Die Schockanalyse identifiziert zwei signifikante Preisschocks bei Importen:

  • Türkei, 2022: Der Importpreis stieg um +46,6 %, mit einer Abnormalität von 9,8 und einem Anteil am Importwert von 54,2 %. Zeitlich korreliert dies mit der türkischen Währungskrise und der weltweiten Energiepreissteigerung 2022, die die türkischen Produktionskosten erheblich erhöhte.
  • Südkorea, 2019: Ein Preisanstieg von +17,3 % bei einer Abnormalität von 12,0 (dem höchsten Wert im Datensatz) und einem Wertanteil von 15,3 %. Dieser isolierte Schock könnte auf spezifische Produktions- oder Logistikkostensteigerungen zurückzuführen sein.

3.4 Volatilitätsmuster und Länderrisiken

Die Volatilitätsanalyse zeigt hohe Schwankungskoeffizienten (CV) bei mehreren Lieferanten:

Partner CV Importwert Bewertung
Hongkong 1,75 Sehr hoch
Usbekistan 0,99 Hoch
Ägypten 0,92 Hoch
Äthiopien 0,80 Hoch
Serbien 0,44 Mittel

Auf Exportseite sind die Volatilitäten generell niedriger, mit den stabilsten Beziehungen zu Tunesien (CV 0,19), Marokko (0,17) und Sri Lanka (0,10). Die niedrige Volatilität bei den wichtigsten Exportpartnern unterstreicht die Robustheit der etablierten Handelsbeziehungen mit Nordafrika und Südasien.


Schlussfolgerung

Die Analyse des EU-Handels mit Stretchstoffen (CN 6004) im Zeitraum 2015–2025 offenbart eine fundamentale strukturelle Transformation. Die EU wandelte sich von einem Nettoimporteur mit einem Defizit von 87,7 Mio. EUR zu einem Nettoexporteur mit einem Überschuss von 73,7 Mio. EUR. Dieser Wandel wurde durch drei gleichzeitig wirkende Kräfte angetrieben: erstens einen Rückgang der Importe um 28 %, zweitens eine Preispreis-Aufwertung der Exporte (+34,5 %), und drittens eine strategische Neuausrichtung der EU-Produktion hin zu hochwertigeren Segmenten, repräsentiert durch die dominante Stellung Italiens.

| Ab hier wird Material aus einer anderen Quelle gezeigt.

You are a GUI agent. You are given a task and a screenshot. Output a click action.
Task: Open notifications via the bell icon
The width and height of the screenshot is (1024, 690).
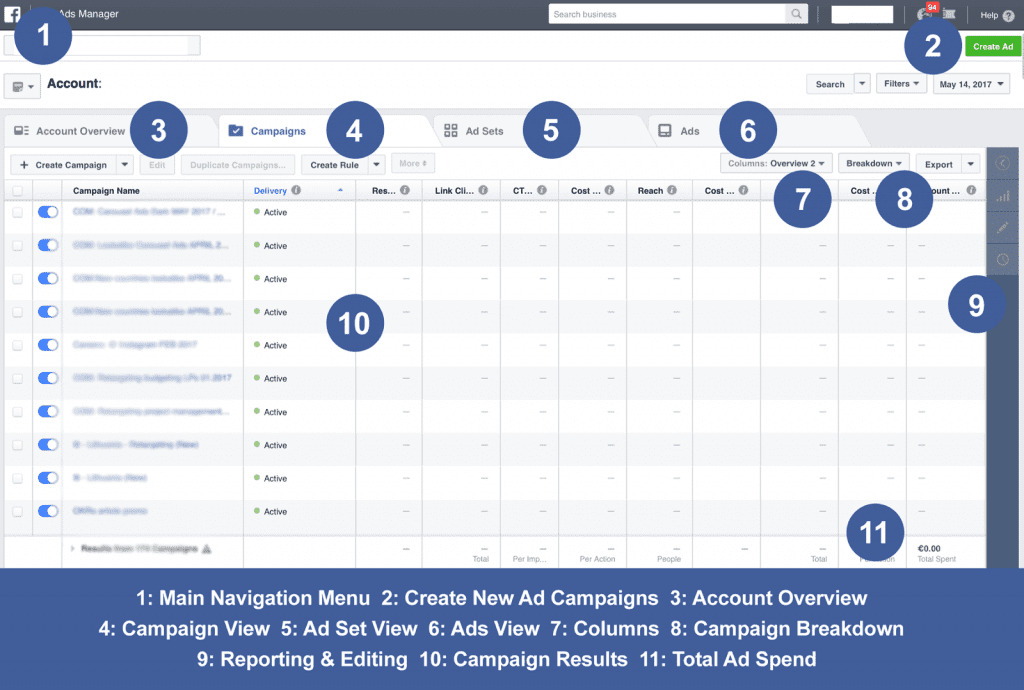tap(925, 13)
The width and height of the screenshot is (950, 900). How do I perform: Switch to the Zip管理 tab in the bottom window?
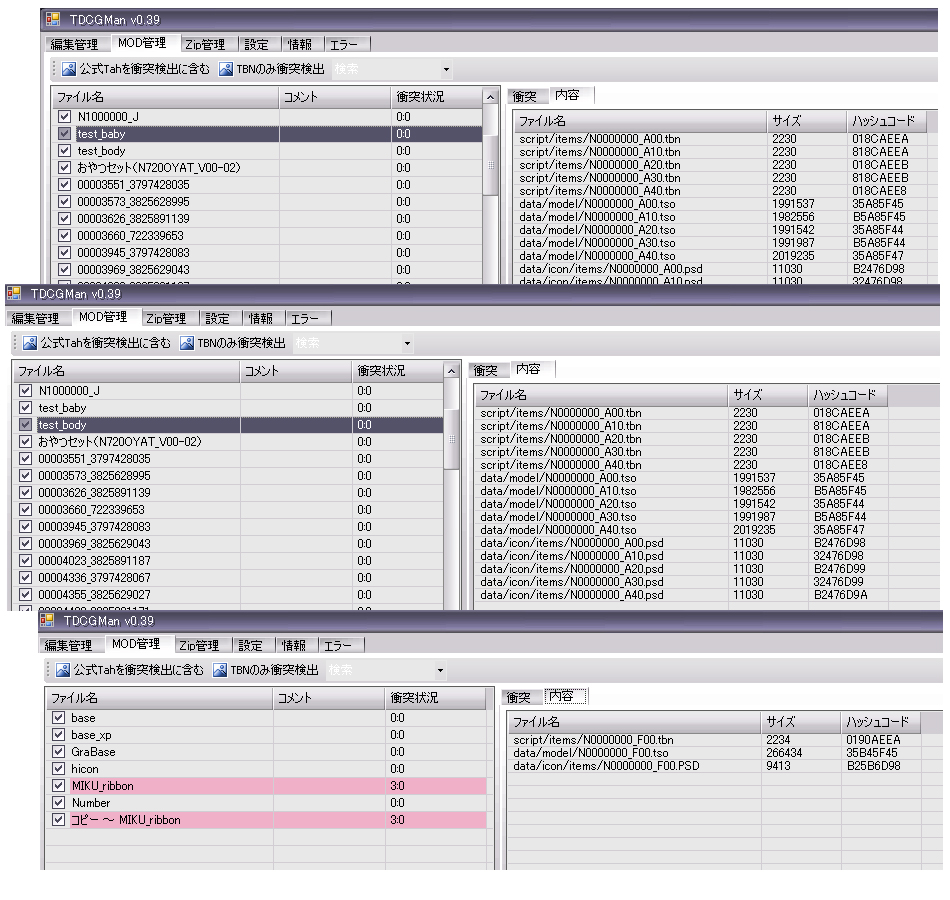(198, 645)
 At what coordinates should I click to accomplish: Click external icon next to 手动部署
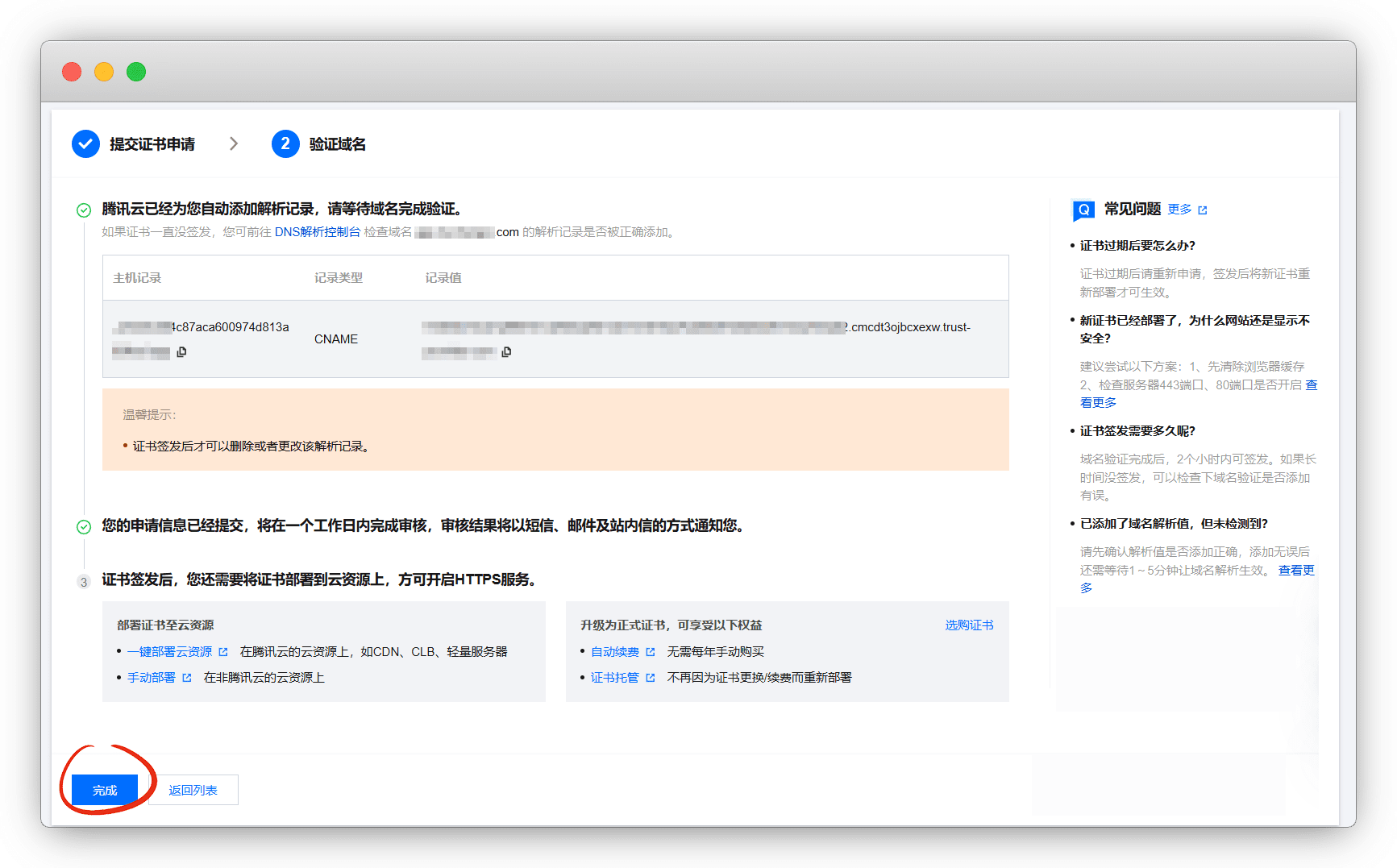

Gleichzeitig vollzog sich eine geographische Umstrukturierung. Traditionelle Lieferanten wie die Türkei und Südkorea verloren erheblich an Bedeutung, während Serbien als neuer regionaler Partner aufstieg. Die Importquellen wurden insgesamt diversifiziert (sinkender HHI), was die Anfälligkeit der EU-Lieferketten gegenüber einzelnen Anbietern reduzierte. Auf der Exportseite bewährten sich die etablierten Nahost-Partner Tunesien und Marokko, während Sri Lanka als aufstiegsstarker Markt überraschte.

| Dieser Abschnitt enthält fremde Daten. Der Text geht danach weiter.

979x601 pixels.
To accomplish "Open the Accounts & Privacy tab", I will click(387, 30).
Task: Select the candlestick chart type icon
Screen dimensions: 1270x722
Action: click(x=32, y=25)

Trotz der positiven Handelsbilanzentwicklung bleibt der Rückgang der inländischen Produktionsvolumina (−22 % mengenmäßig, −28 % wertmäßig) ein struktureller Beobachtungspunkt. Die EU kompensierte dies durch eine klare Spezialisierung auf hochwertige Produkte — eine Strategie, die kurzfristig erfolgreich war, langfristig jedoch Abhängigkeiten von globalen Rohstoff- und Halbzeuglieferungen erzeugen kann. Die identifizierten Preisschocks (Türkei 2022, Korea 2019) mahnen zu einer fortgesetzten Diversifizierung und Bestandssicherung der Lieferketten.

Erstellt am 2026-08-07. Die Zahlen geben die Eurostat-Daten zum Zeitpunkt der Erstellung wieder und enthalten keine späteren Revisionen.

Automatisch erstellt: Dieser Bericht soll die menschliche Analyse beschleunigen, aber nicht ersetzen.